I love themed anthologies. I’ve written stories for themed anthologies and I’ve compiled and edited themed anthologies. THE INANIMATES I offers stories from the point of view of, of course, inanimate objects. Who knew a teapot could be so petulant? Editors D. L. Russell and Sharon Black have put together something special. I wear eyeglasses. My eyeglass made it known that I’d better not stop reading this anthology until the last page was devoured: I think you know what I mean. I’ve commented below on some my very favorites from the anthology. Enjoy!




Amanda Northrup Mays


This is easily the best story in the anthology. Amanda Northrup Mays writes a love story like no other I’ve read. The prose is tight and smothering. Point of view starts with first person, then in a very special manner becomes second person and ends in horrific fashion with first person. Mays expertly created tension with subtlety. The gruesome climax arrives like a hammer to the head. I look forward to reading more from Ms. Mays.




“Behind closed doors”

T. A. Rathke


I enjoyed Rathke’s story. I’m not sure which was more evil, Wardrobe or the story’s narrator. And the narrator switches sides at the end of the story, when the little girl gains the upper hand! “Her lips touched his flesh, her breath soft upon him. ‘And to think summer has only begun’.” The narration, quite suffocating, is the star of this story. There’s some violence against children in this story, but certainly not gratuitous. “Behind Closed Doors” was a brave and smart selection for the anthology by Russell.



“The Recycle of Life”

Frank Dutkiewicz


This is excellent work by Dutkiewicz. “The Recycle of Life” fits into the anti-literature genre. Fernando Alegria writes this about anti-literature: “The anti-literature to which I refer is a revolt against a lie accepted socially and venerated instead of reality. The creator who is seen in the act of creation self-analyzes and self-criticizes: discards the false, that which would bring him to perjure the true human condition.” Dutkiewicz manages this with a sense of humor too—perfect for the story’s theme and genre: is there life after death? Eat you peas, dear reader.






“Whistle Stop”

Robin Van Ek


Van Ek manages to write a horror story both brutal and beautiful. Her method of description is excellent from the most mundane to the most horrible: “He smiled and helped her into the long sleeves. The tag scratched her neck,” and “Blood and gin trailed down the green porcelain, disappeared down the drain. Acid seared its pipes. The Motel swallowed” are perfect examples. The prose is taut. Upon first glance, I thought choosing a motel for an inanimate object was a bit lazy but by the end of the story I felt empathy for the Motel. If you read this review before you read the story, pour some wine, put “Hotel California” on to play, sit back and prepare to be brutalized—in a beautiful way. I see Poe’s influence in Ek’s writing—study the female characters. Robin Van Ek has a bright future.
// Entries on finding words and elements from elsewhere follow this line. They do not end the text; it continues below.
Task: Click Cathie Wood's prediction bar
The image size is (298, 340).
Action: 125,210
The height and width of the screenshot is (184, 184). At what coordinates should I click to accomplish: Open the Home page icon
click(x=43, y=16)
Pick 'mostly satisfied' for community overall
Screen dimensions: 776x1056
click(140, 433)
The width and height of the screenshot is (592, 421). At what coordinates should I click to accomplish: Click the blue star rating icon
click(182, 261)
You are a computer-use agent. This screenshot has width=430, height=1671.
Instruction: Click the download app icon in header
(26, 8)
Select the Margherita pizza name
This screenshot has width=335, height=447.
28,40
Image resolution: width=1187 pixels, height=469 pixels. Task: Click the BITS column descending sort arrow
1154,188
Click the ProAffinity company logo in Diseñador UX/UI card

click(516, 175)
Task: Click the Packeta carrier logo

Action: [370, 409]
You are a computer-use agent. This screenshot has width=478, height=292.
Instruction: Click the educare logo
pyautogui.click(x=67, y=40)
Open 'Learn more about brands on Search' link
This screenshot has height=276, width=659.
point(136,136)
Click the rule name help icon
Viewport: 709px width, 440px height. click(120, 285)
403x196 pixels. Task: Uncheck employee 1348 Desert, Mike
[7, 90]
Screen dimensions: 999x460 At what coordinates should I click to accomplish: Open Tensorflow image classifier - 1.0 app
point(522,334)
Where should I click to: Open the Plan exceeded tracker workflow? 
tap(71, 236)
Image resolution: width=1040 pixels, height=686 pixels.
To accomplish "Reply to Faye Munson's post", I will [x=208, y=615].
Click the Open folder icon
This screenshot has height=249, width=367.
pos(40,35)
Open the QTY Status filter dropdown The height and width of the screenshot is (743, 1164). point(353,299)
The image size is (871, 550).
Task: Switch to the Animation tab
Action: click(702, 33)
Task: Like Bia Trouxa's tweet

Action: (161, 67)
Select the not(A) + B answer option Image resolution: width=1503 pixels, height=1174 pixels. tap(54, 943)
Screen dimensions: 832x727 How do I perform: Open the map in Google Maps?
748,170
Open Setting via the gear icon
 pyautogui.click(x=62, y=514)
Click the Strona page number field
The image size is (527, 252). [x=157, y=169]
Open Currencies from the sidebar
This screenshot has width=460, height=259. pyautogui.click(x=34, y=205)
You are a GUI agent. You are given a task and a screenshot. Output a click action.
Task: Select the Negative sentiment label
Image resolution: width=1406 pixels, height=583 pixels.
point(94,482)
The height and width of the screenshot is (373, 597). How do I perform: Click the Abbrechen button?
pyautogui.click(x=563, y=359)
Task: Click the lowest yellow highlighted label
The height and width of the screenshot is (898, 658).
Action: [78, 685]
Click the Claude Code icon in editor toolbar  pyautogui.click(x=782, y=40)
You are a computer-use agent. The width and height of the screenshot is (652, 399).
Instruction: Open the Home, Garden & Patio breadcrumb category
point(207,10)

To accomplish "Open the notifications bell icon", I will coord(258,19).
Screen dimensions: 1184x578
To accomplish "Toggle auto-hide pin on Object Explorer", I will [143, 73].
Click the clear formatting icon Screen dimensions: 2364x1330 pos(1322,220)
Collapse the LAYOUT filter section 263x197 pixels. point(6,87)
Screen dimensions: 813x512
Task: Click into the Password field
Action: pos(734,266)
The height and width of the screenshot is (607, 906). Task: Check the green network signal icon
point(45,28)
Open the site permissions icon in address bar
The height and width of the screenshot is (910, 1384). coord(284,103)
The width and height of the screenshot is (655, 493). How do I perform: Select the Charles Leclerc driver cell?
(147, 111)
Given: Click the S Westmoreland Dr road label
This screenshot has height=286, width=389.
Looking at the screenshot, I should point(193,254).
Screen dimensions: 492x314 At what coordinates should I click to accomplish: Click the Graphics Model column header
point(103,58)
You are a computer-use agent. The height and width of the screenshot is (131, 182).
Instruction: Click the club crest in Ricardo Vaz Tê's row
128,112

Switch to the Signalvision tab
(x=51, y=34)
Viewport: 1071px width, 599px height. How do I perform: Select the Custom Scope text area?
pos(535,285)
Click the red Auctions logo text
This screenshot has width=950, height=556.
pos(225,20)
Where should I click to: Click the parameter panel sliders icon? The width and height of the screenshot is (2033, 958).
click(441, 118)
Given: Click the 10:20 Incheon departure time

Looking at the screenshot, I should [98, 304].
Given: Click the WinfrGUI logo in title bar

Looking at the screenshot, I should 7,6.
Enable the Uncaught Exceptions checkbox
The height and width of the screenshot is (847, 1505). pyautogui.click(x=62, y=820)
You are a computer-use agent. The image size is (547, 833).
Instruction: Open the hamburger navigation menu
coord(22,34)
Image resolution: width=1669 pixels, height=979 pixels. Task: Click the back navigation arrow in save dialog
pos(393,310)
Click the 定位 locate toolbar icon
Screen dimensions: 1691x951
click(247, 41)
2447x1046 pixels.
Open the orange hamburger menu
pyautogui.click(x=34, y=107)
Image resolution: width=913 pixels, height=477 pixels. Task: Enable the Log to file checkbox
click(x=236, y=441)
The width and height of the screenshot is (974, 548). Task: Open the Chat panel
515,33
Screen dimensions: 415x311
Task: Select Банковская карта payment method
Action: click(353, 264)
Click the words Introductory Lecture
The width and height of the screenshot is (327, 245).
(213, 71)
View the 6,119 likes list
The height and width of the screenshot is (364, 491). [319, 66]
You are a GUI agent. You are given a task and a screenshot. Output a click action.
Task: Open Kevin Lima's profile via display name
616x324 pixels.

Cole does a brilliant job making madness. His style is as suffocating as the tunnels Miranda must travel: if you enjoy metaphor, this story is for you. Cole’s madness is quite logical, the exact opposite of the persons buried beneath it. Cole’s piece approaches grief and is, therefore, an account of the human condition. To write of the human condition is to create literature. This is classic literary horror. Like Van Ek, I see Poe as an influence in Cole’s writing. A mind fractured is a horrible thing to waste.